Scientists have discovered a new gene-editing technique that could mean major advances in cancer treatment

Scientists are always working to improve cancer treatment so that it’s quicker, safer and more effective for patients. And it seems researchers at the University of California-San Francisco have made a breakthrough discovery in cell therapy that could achieve all three objectives.

In a new study published Wednesday in the journal Nature, USCF scientists detailed how they used cutting-edge gene-editing tools to reprogram T cells, a type of white blood cell. These tools allowed them to transform the cells from your average immune cell — which targets bacterial or fungal infections — into one that attacks cancer. To achieve this, the researchers inserted new genes into T cells taken from patients. According to the study, when these altered cells were returned to the body, they showed the potential to boost immune systems so they could fight cancer on their own.

Researchers tested the promising technology in two ways: by transferring engineered cells into mice implanted with human melanoma tumors, and by repairing a disease-causing genetic mutation in T cells from three children with a rare autoimmune disease.

When they returned the engineered T cells to the mice, the cells went straight to the tumor site and showed anti-cancer activity, according to the study.

“This strategy of replacing the T cell receptor can be generalized to any T cell receptor,” said senior study author Dr. Alex Marson, associate professor of microbiology and immunology at UCSF, in a news release. “With this new technique, we can cut and paste into a specified place, rewriting a specific page in the genome sequence.”

The scientists behind the study are working with UCSF’s Parker Institute for Cancer Immunotherapy to develop altered cells that can treat a variety of cancers, such as non-Hodgkin lymphoma, melanoma and childhood leukemia, according to the New York Times.

Fred Ramsdell, the Parker Institute’s vice president of research, told the Washington Post that the new technique “really opens up the ability for us, as a community, to think about very creative and potentially unique ways to activate a T cell.”

What The Future Holds

But when this new knowledge could turn into real treatments for patients is hard to predict, researchers told the Washington Post. That’s because, as revolutionary as this method may be, there’s still a lot that scientists don’t know. Mainly — and perhaps most critically — is it safe to put the repaired T cells back into people?

“There will have to be discussions with regulatory agencies,” study co-author Kevan Herold, an endocrinologist and immunologist at Yale University, told the Washington Post. “All of us are aware of the potential pitfalls here.”

Human clinical trials testing the new technology should happen within the next one to three years, according to the Washington Post. In the meantime, scientists are seeking approval from the U.S. Food and Drug Administration to use the repaired T cells to treat the three children.

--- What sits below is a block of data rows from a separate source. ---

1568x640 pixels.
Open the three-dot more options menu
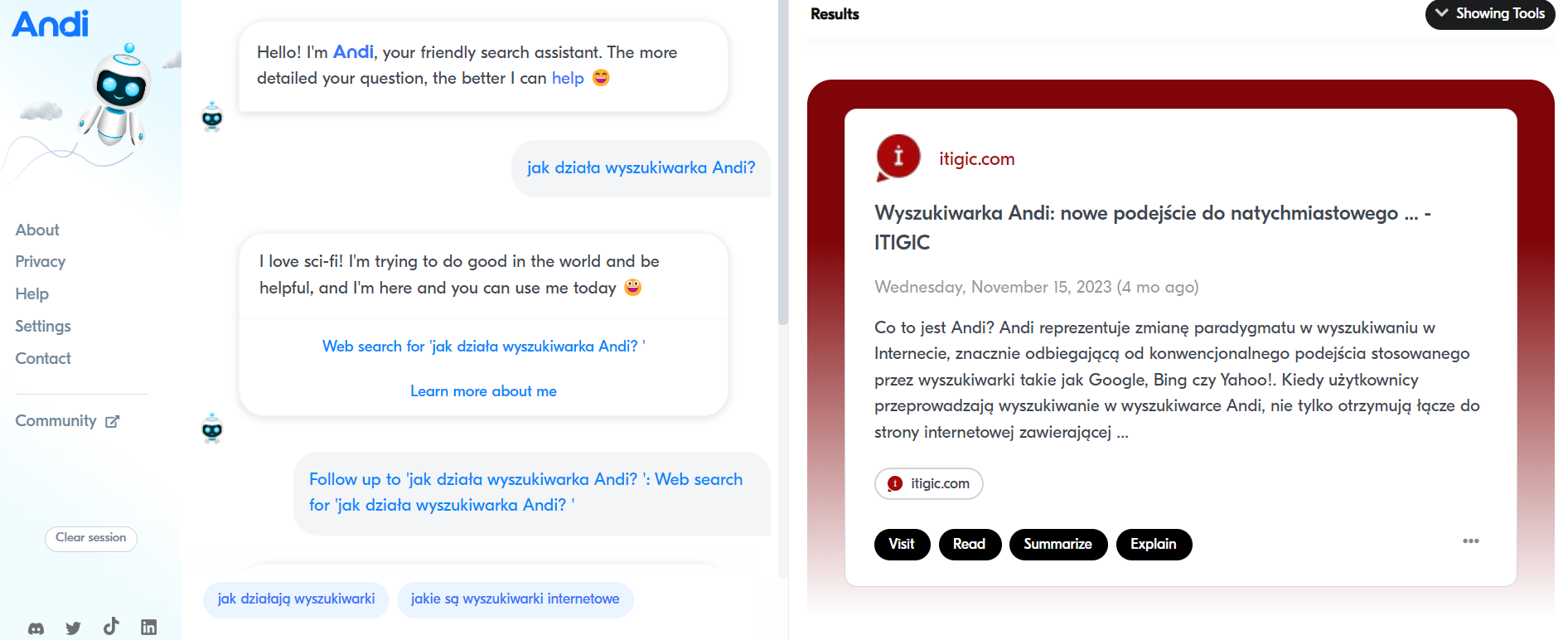coord(1471,541)
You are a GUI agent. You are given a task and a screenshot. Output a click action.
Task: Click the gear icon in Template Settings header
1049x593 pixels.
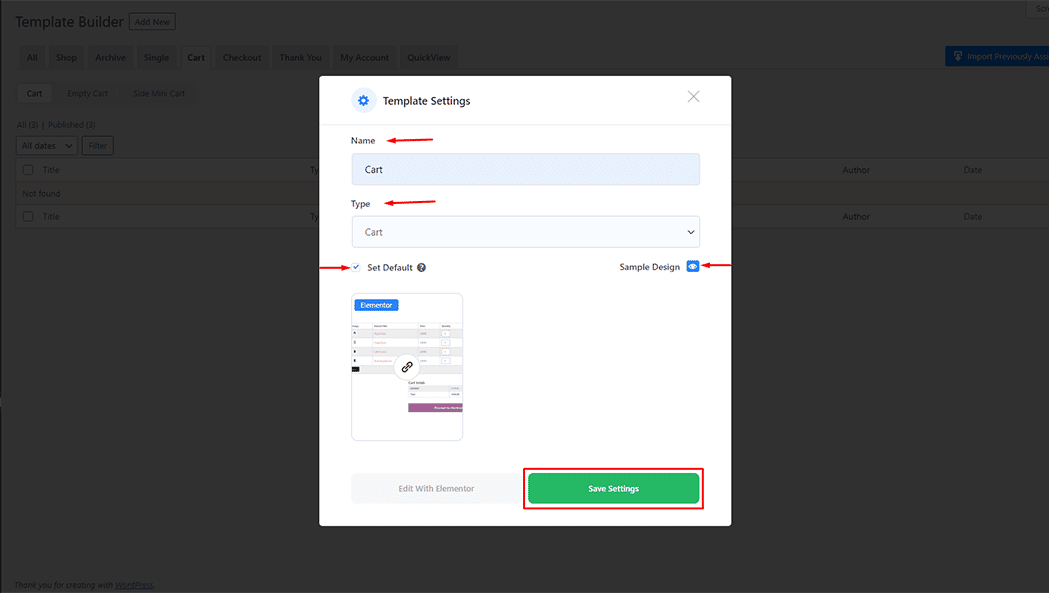tap(363, 100)
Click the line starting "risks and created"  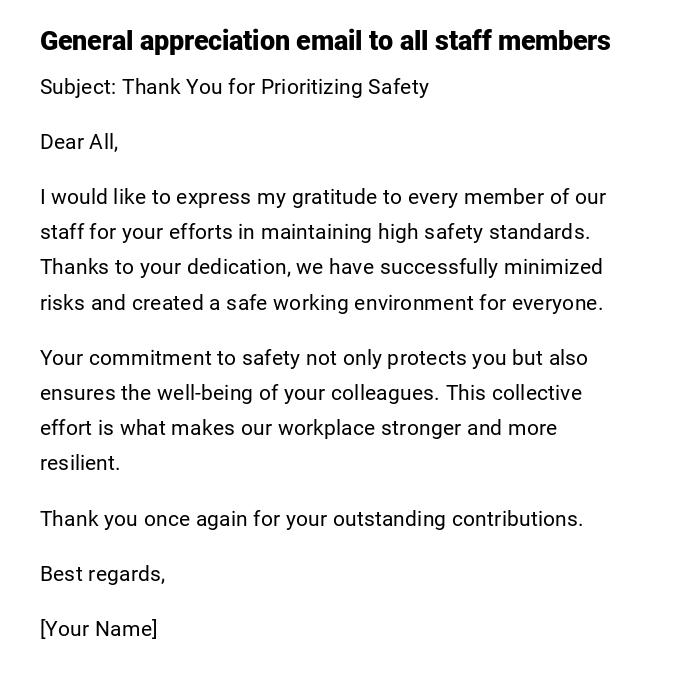point(321,303)
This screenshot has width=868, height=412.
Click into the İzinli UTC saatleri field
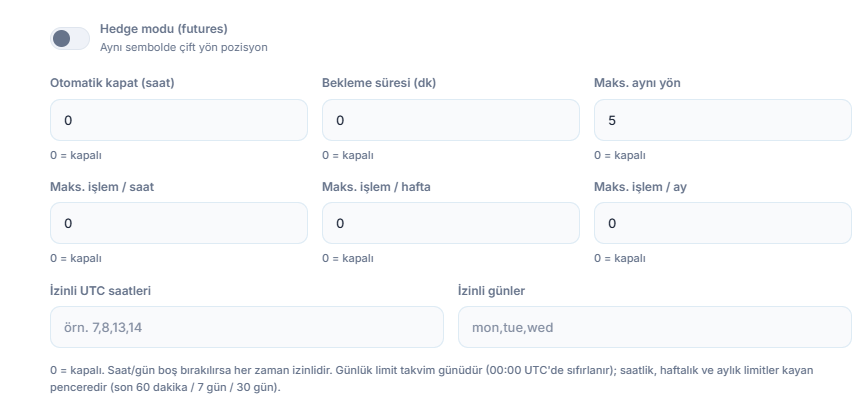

It may take a while before this gene-editing technology becomes a standard therapy. But the research is promising, nonetheless, and could revolutionize treatment for cancer and autoimmune diseases, including HIV and lupus.

“What takes months or even a year may now take a couple weeks using this new technology,” Ramsdell, who was not part of the team behind the study, told the New York Times. “If you are a cancer patient, weeks versus months could make a huge difference.”

“I think it’s going to be a huge breakthrough,” he added.